[Supplied material Boundary: Start]

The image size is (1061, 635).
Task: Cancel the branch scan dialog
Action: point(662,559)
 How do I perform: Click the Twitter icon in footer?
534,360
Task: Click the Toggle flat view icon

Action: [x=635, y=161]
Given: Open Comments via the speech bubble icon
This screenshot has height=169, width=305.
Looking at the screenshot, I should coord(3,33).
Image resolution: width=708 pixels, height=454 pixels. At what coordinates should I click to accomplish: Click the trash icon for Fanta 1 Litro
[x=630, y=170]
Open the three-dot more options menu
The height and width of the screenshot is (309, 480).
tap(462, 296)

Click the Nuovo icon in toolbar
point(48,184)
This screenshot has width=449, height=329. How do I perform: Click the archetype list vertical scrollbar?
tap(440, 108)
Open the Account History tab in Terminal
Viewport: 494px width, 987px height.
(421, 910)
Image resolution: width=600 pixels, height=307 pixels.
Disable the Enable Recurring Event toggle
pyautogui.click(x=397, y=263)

[Supplied material Boundary: End]
[Supplied material Boundary: Start]

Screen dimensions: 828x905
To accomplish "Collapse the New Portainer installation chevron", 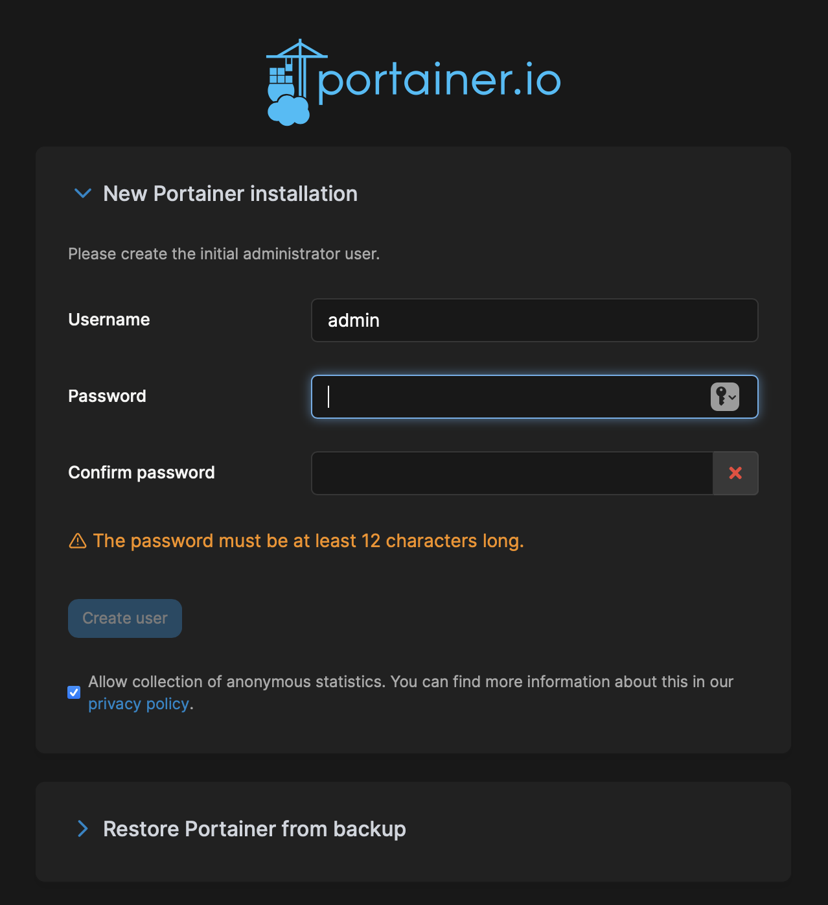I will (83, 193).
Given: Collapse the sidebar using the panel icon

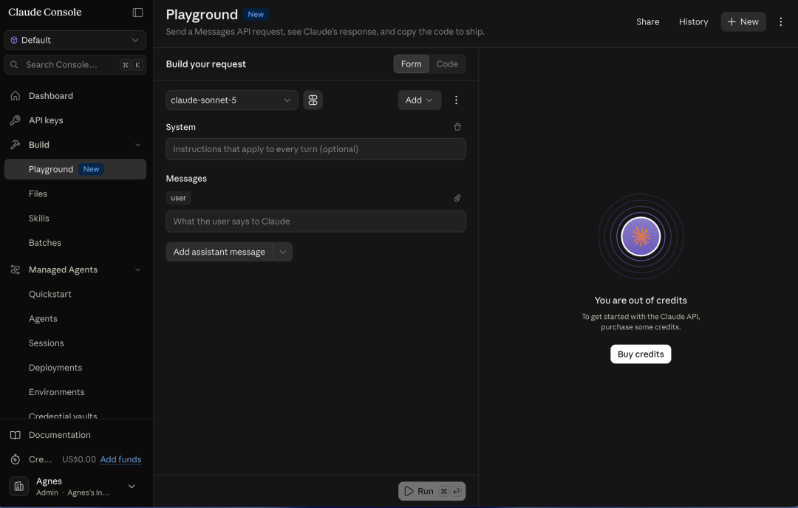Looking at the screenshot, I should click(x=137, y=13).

[Supplied material Boundary: End]
[Supplied material Boundary: Start]

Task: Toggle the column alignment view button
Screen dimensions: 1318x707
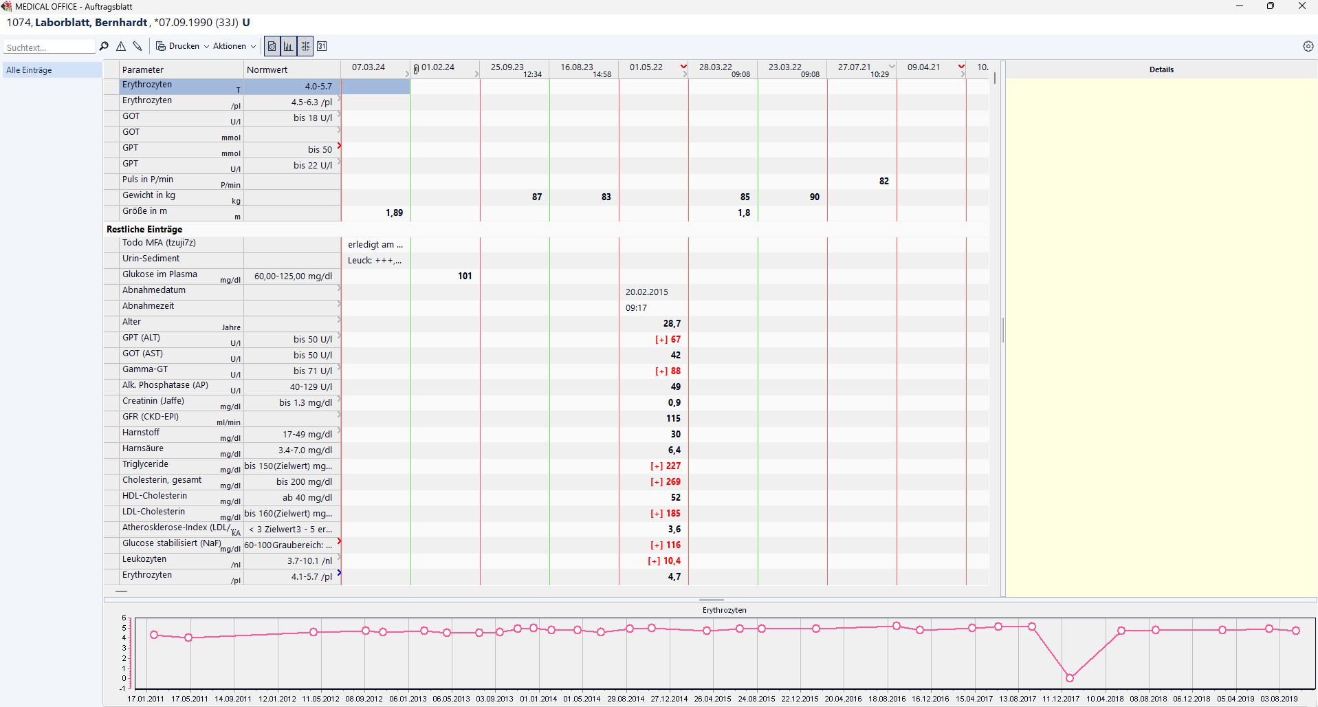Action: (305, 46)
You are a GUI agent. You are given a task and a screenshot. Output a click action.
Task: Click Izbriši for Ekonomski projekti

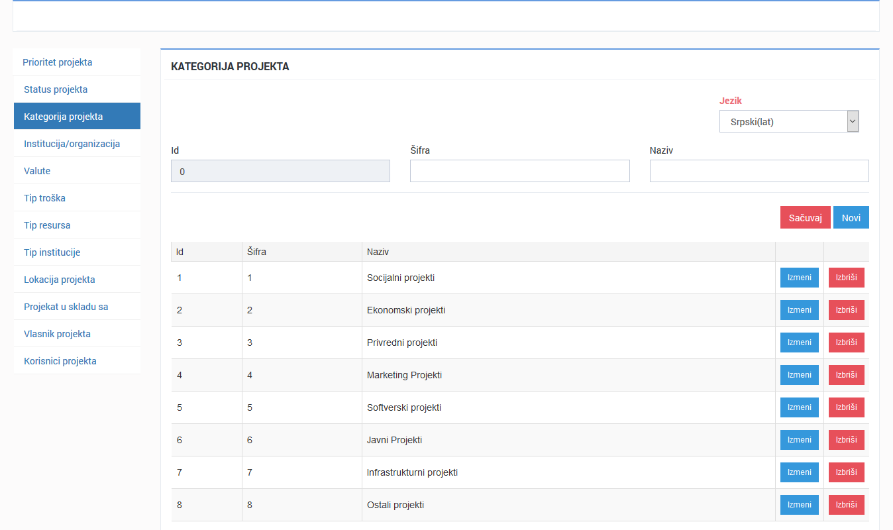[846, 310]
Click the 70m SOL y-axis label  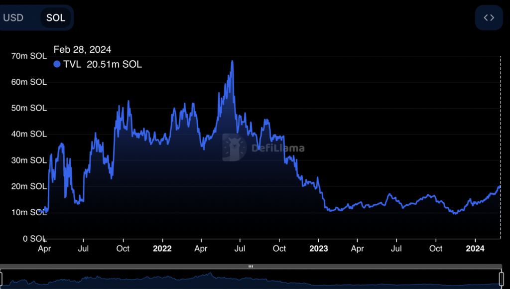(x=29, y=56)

[Supplied material Boundary: End]

Give again exactly, and only, the lines above starting at the one with "How do I perform: Click the Twitter" and ending at the one with "Given: Open Comments".

Solution below ->
 How do I perform: Click the Twitter icon in footer?
534,360
Task: Click the Toggle flat view icon

Action: [x=635, y=161]
Given: Open Comments via the speech bubble icon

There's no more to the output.